We can do that here by changing the static factory method to return a lambda that constructs the instance. Conveniently, that is exactly the function signature that we already use in the enums.
This allows us to move the functional interface to the top-level class (since static methods are supported in Java 8). That static method also now becomes trivial, as it merely delegates to the getter in the relevant enum.
Thus the entire Factory implementation now looks like this: 3
@FunctionalInterface
public interface ShapeFactory {
static ShapeFactory createFactory( ShapeType type ) {
return type.getConstructor();
}
Shape create( Color colour, int thickness );
enum ShapeType {
// use either explicit or implicit constructor references
CIRCLE( Circle::new ),
RECTANGLE( ( c, t ) -> new Rectangle( c, t ) );
private final ShapeFactory constructor;
ShapeType( ShapeFactory constructor ) {
this.constructor = constructor;
}
private ShapeFactory getConstructor() {
return this.constructor;
}
}
}
And it gives us the following usage examples:
public class FactoryPatternDemo {
private final ShapeFactory shapeFactory;
public FactoryPatternDemo( ShapeFactory shapeFactory ) {
this.shapeFactory = shapeFactory;
}
public static void main( String[] args ) {
// first: static factory method example
ShapeFactory.createFactory( CIRCLE ).create( Color.RED, 2 ).draw();
// second: inject factory into application and use later on
ShapeFactory factory = ShapeFactory.createFactory( RECTANGLE );
FactoryPatternDemo demoApp = new FactoryPatternDemo( factory );
demoApp.drawShape( Color.BLUE, 3 );
}
private void drawShape( Color colour, int thickness ) {
shapeFactory.create( colour, thickness ).draw();
}
}
Conclusions and Discussion
Personally, I think that the last pattern, being both flexible and compact, works really well and that it is one that I will use in future for most Factory Pattern Implementations. It is a succinct representation of the factory pattern while also being capable of being used as either a static factory method or an injectable factory instance.

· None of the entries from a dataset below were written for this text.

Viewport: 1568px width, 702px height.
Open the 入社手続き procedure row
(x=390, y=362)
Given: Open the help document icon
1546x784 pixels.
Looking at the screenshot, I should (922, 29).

Using Enum as an Inner Class
Clearly the decision to make the enum an inner class of the interface may not to be everyone’s taste, but in this case the interface can be thought of as acting as a ‘namespace’ for the enum and the static factory method. Clearly in cases where the enum or factory implementations are more complicated then the enum can be made a top-level class.
Using Text Selectors
There are scenarios, such as processing external (Web, Database) data where the type selector needs to be a string. The trivial factory method would look something like the following:
public static ShapeFactory createFactory( String type ) {
return ShapeType.valueOf( type.trim().toUpperCase() ).getConstructor();
}
This will throw NullPointerException
or IllegalArgumentException
in cases where bad or null data is passed into the method. However whether or not these are useful responses depends on the context of both the data field (e.g. whether the REST data field is nullable or not) and how the created method will be used. In other words it is not a decision for the factory to make.

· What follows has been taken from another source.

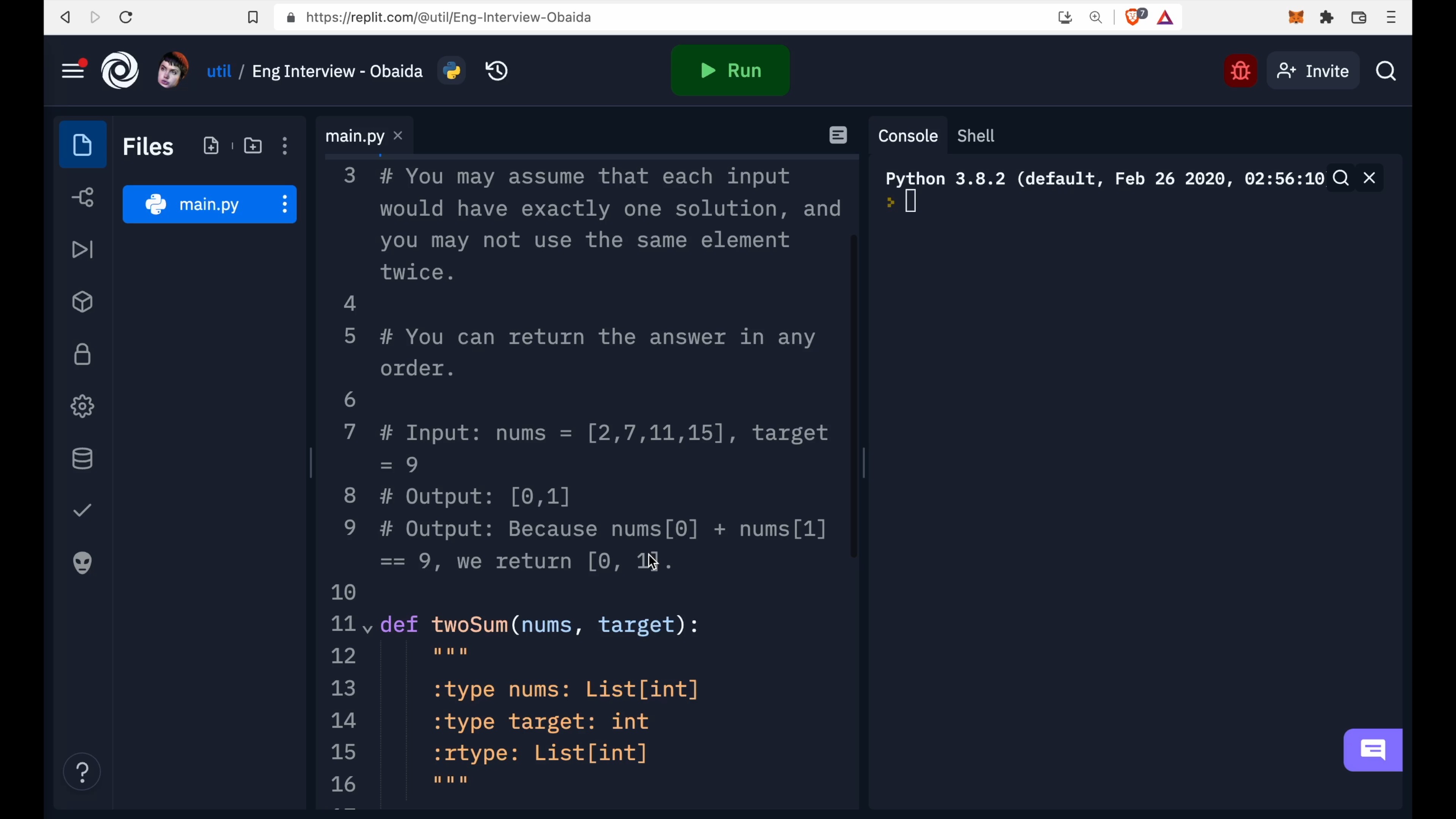Open the version control sidebar icon
Screen dimensions: 1456x819
coord(83,197)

On the other hand, this pattern does have the advantage of allowing the factory method to return, as an error case, a function to construct the required error object, which is often helpful in allowing us to avoid plumbing the error all the way through the intermediate code. So for instance the factory method could return the following:
// create function that returns null
return ( c, t ) -> null;
// or
// create function that returns 'Null Object' that does nothing when the 'draw' method is called
return ( c, t ) -> new NullShape( c, t );
Support for Testing
The ability to support testing and mocking behaviour is very important, as factories are a key pattern in allowing test objects to be injected instead of real dependencies.
Patterns I & II are problematic from that point of view. Pattern III, however, supports testing really well. It is very easy to inject a lambda or closure which returns a mock, stub or spy to facilitate testing checks.